24 Şubat 2011, Perşembe
15:30-16:30
SSBF 2034
Konuşma özeti:
The New York Times reviewer of the 2009 Cannes Film Festival underlines the common ingredient that brings together the majority of the award-winning films: “Violence Reaps Rewards at Cannes Festival” (05/25/2009). While the best director award winner Brillante Mendoza’s Kinatay (Slaughter) shows a brutal rape and dismembering of a prostitute at length, the best actress award went to Charlotte Gainsbourg of Lars von Trier’s Antichrist, a film with graphic scenes of torture and genital mutilation. Similarly, bloody scenes of beating and murders dominate Jacques Audiard’s Grand Prix winner prison drama A Prophet. The striking synchronicity of these films suggests a new trend in European art-house cinema where graphic scenes of violence become not only a convenient tool to further audience affect but also a means to reinforce the reality effect.
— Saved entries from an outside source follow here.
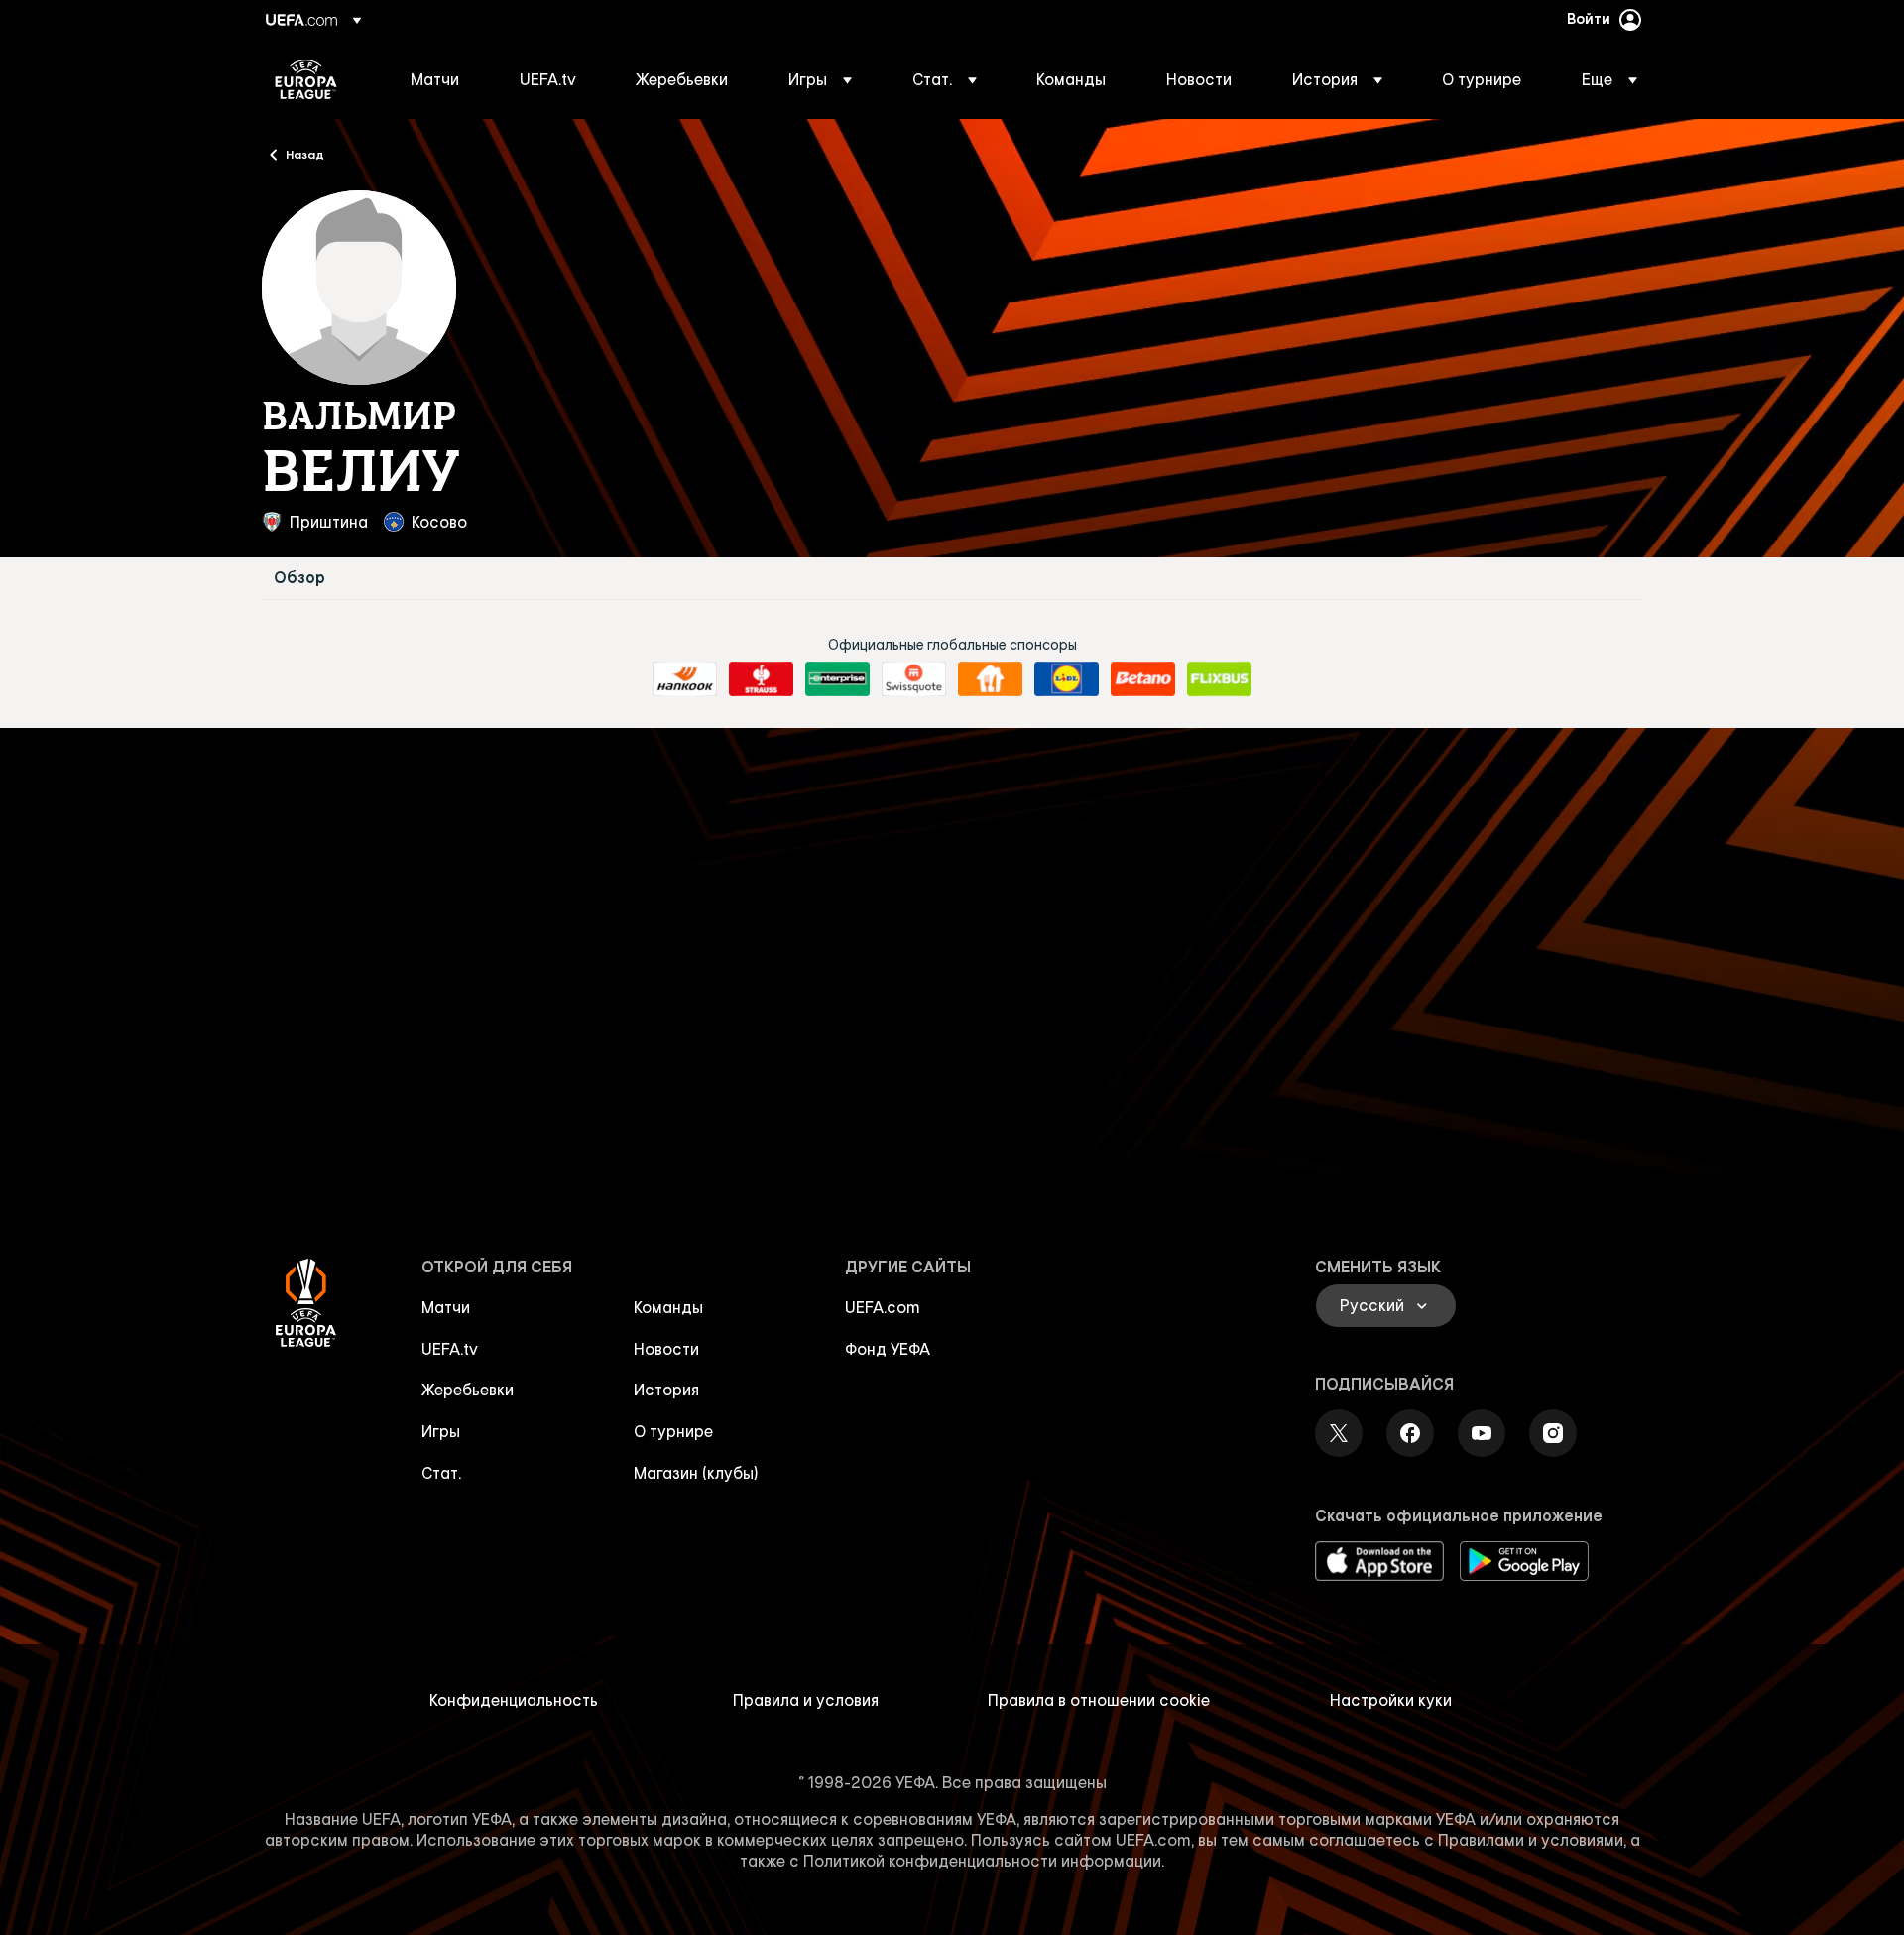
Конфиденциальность (513, 1700)
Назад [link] (305, 154)
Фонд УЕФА (887, 1349)
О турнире (673, 1431)
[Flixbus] (1219, 679)
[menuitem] (440, 79)
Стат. (441, 1473)
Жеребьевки (467, 1389)
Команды (668, 1307)
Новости (666, 1349)
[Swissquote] (914, 679)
In the light of anthropological literature on violence, this lecture analyzes the narrative possibilities opened up by stylistic violence in cinema: possibilities such as providing a commentary on the disposability of bodies under a neo-liberal economy obsessed with efficiency and adaptability. This talk also inquires into the narrative limits of the above award-winning films that reflect violence as an eruptive force that speaks to the liberal imagination. I explore how films commenting on neo-liberal biopolitics simultaneously and paradoxically produce a “violent-chic”.